China during the 1980s provided Pakistan with nuclear weapons technology that helped Islamabad develop its nuclear arsenal.
Few sanctions or actions were taken by the United States for China’s violation of the Nuclear Nonproliferation Treaty.
The latest Chinese reactor is estimated to be fully operational this year and will produce weapons-grade plutonium for nuclear warheads.
Air Force Gen. Anthony Cotton, commander of the Strategic Command, told the subcommittee hearing that China is engaged in a “nuclear breakout” — a large-scale, unanticipated nuclear forces buildup that goes far beyond past Beijing’s claims that it is seeking only a minimal deterrent force.
Key to the buildup are three large intercontinental ballistic missile fields in western China that will host up to 360 new DF-41 multiple-warhead missiles, along with new bombers and missiles on submarines.
Gen. Cotton said in written testimony that China’s fast-breeder reactors and reprocessing facilities “allow the swift expansion of its warhead manufacturing capacity.”
Matching and surpassing
The four-star general said Beijing is on track to “match, or in some areas surpass, quantitative and qualitative parity with the United States in terms of nuclear weapons.”
Gen. Cotton also said he recently informed Congress, as required under legislation, that China had exceeded the U.S. in the number of land-based and fixed mobile ICBM launchers, another indicator of its rapidly expanding nuclear force.
Another weapon tested by China in 2021 was a fractional orbital bombardment system, or FOBS, that is a hypersonic missile warhead that orbits earth before reentering the atmospheric and striking surface targets.

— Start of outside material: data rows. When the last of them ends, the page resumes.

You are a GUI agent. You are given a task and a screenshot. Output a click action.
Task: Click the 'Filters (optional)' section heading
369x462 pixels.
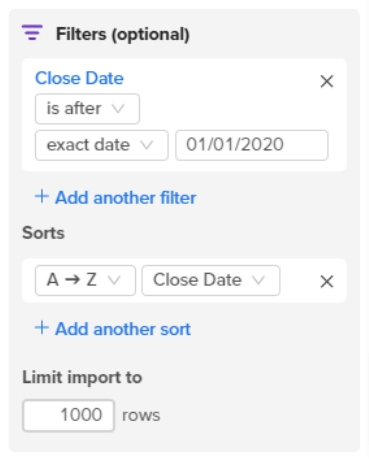coord(123,34)
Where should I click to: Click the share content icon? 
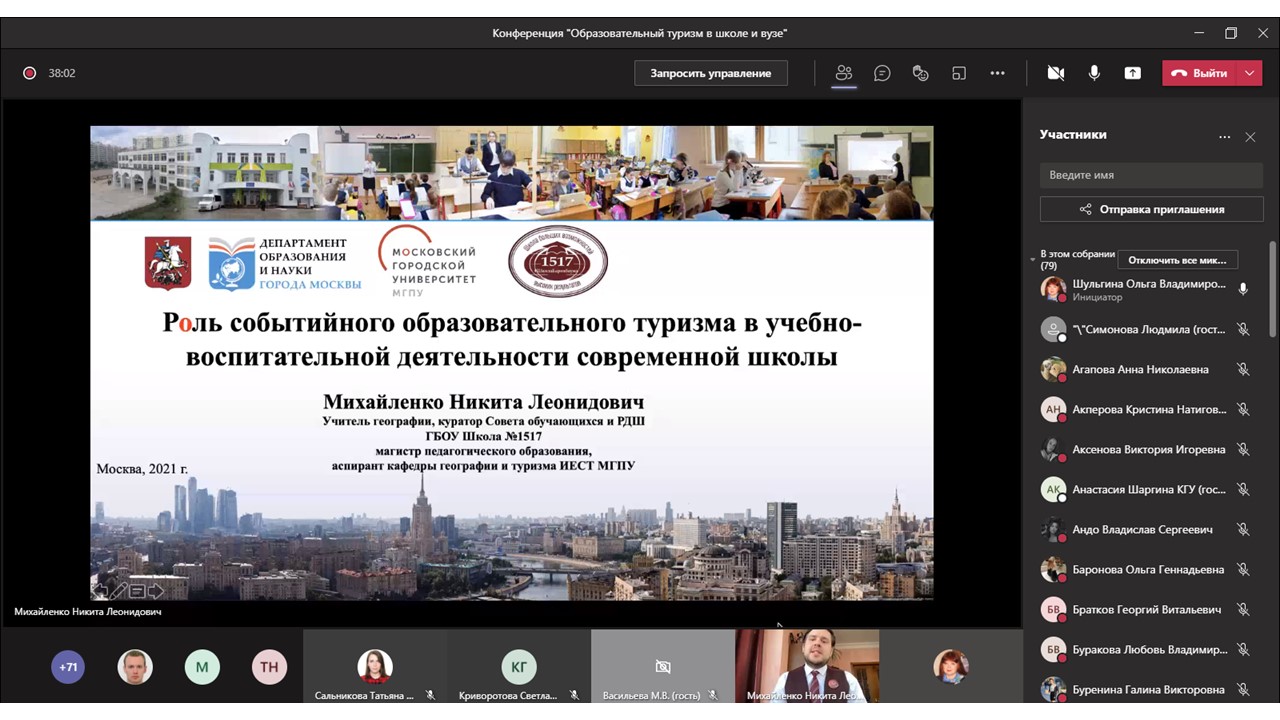pyautogui.click(x=1132, y=72)
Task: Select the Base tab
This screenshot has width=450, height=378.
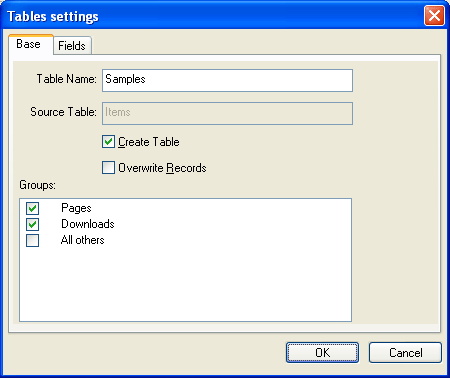Action: [31, 44]
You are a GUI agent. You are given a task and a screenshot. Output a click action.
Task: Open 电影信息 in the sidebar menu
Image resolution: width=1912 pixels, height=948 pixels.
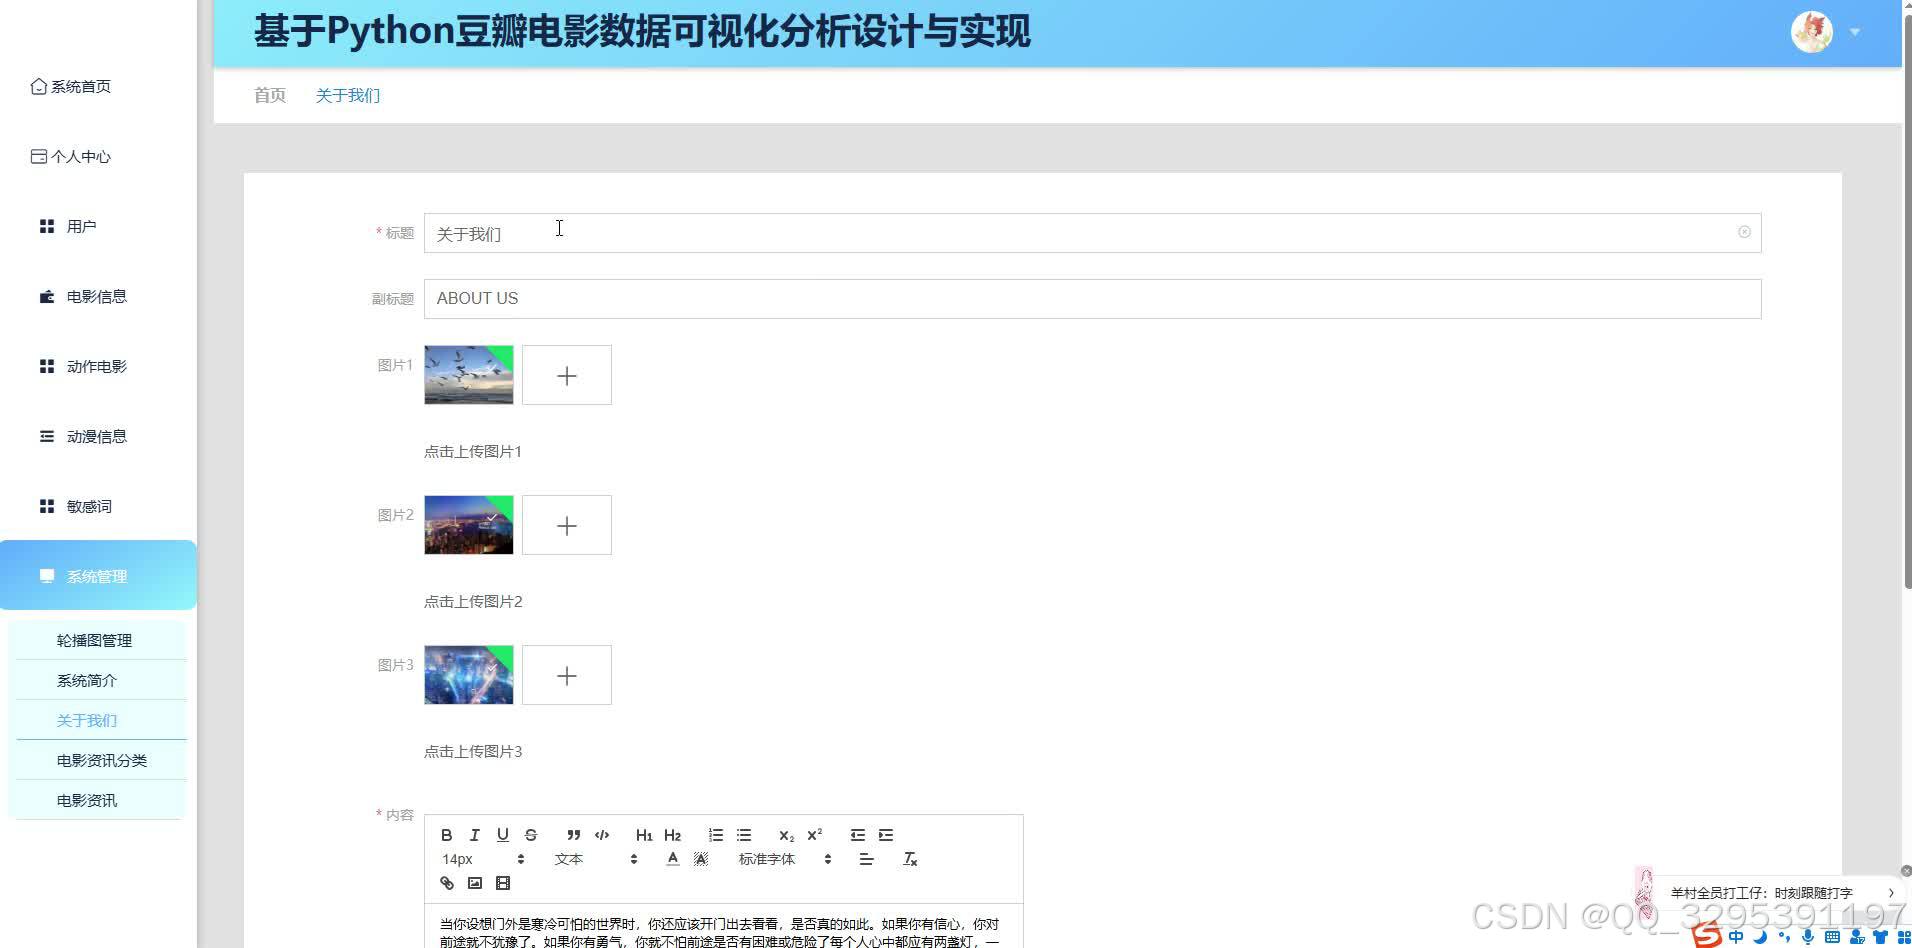pos(95,296)
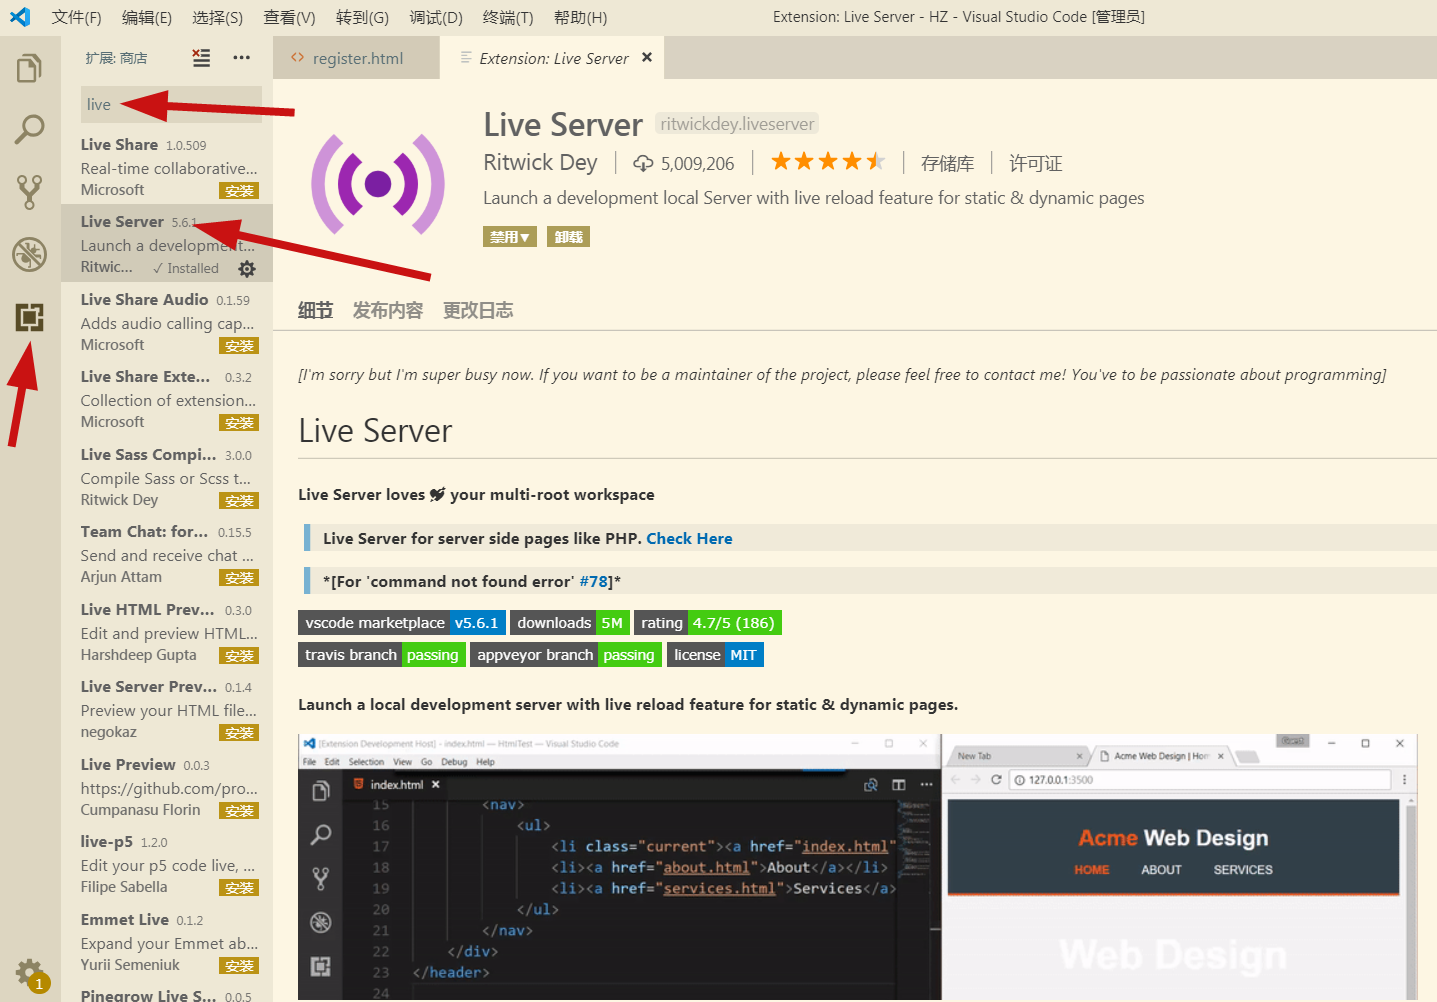Select the Extensions icon in the Activity Bar
Viewport: 1437px width, 1002px height.
click(x=29, y=317)
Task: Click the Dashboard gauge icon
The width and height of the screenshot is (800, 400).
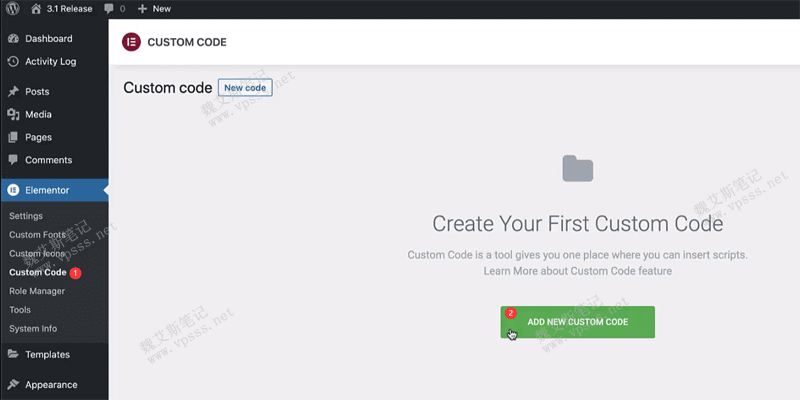Action: 13,39
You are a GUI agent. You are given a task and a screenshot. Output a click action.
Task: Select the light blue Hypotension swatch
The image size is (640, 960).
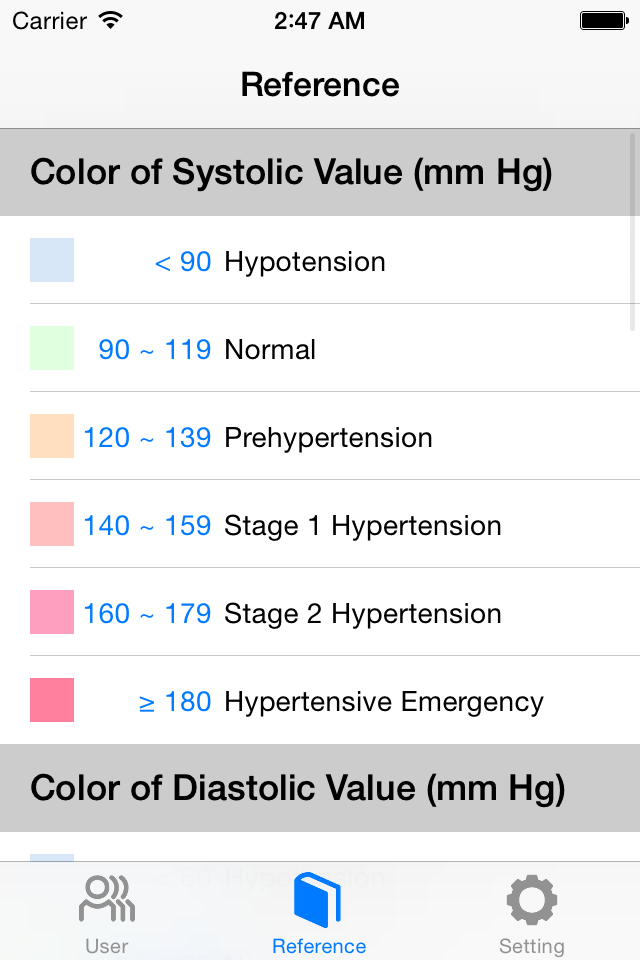(x=52, y=260)
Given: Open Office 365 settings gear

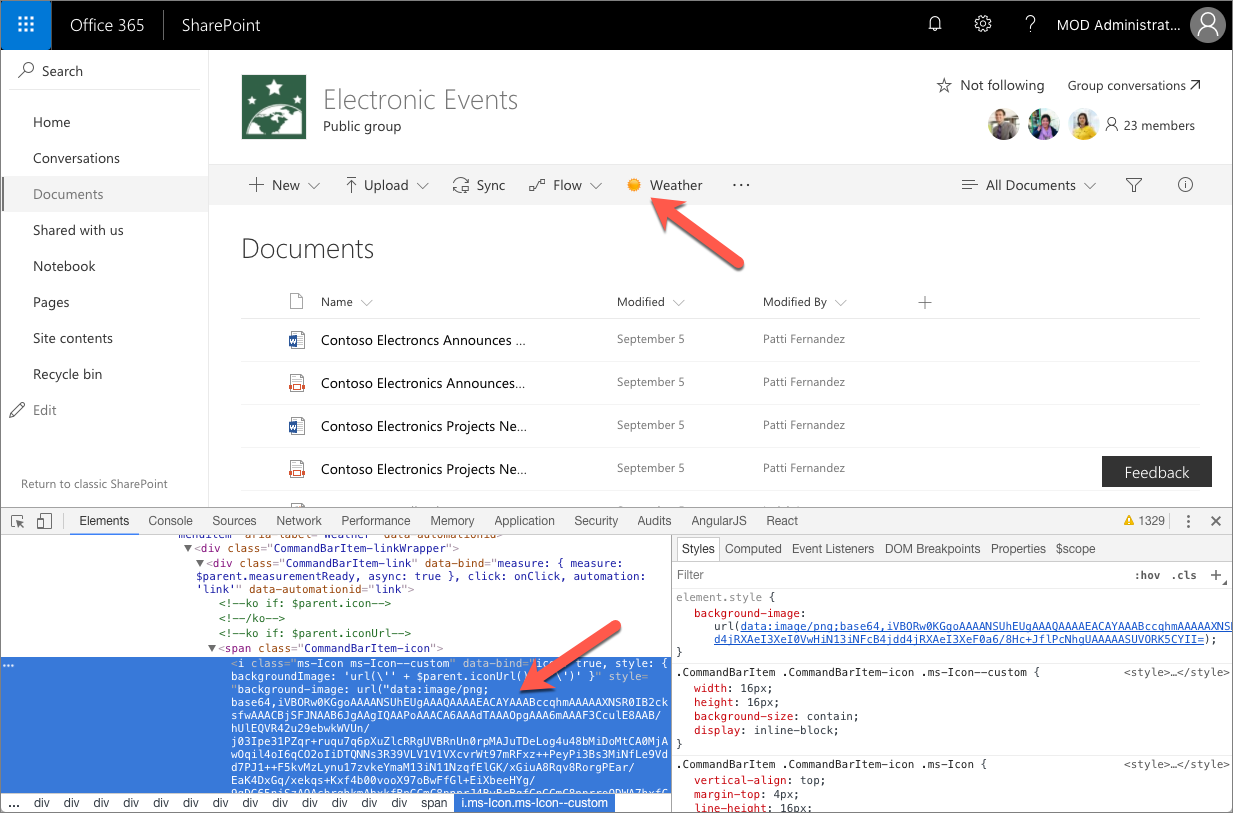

These missiles undermine strategic stability and “represent a more challenging threat because their non-ballistic trajectories complicate missile detection and tracking and degrade the target country’s ability to characterize the scale of an attack,” Gen. Cotton stated.
The general also disclosed that Russia’s new SARMAT ICBM will be deployed this year and includes development of a similar orbiting strike capability as China’s FOBS.
Both Gen. Cotton and Mr. Plumb warned that the expanding Chinese and Russian nuclear forces represent the first time the United States faces strategic threats from two world powers. North Korea is also expanding its nuclear arsenal, developing hypersonic weapons and multiple-warhead missiles such as the new Hwasong-17 ICBM.
The U.S. is also moving ahead with a nuclear modernization program, including new strategic systems such as the Sentinel ICBM, the B-21 bomber and the Columbia-class ballistic missile submarine. Gen. Cotton also provided new details on plans to modernize the Pentagon’s nuclear command and control systems.
The military also hopes to deploy the first U.S. hypersonic missile before the end of the year, the Army’s Long-Range Hypersonic Weapon, Gen. Cotton said. Unlike the rival Chinese and Russian models, none of the three hypersonic systems currently in development will be armed with nuclear warheads.
But the U.S. military is also facing problems modernizing its nuclear infrastructure.
The Energy Department’s National Nuclear Security Administration “identified critical capability gaps” in modernizing the strategic stockpile, Gen. Cotton said.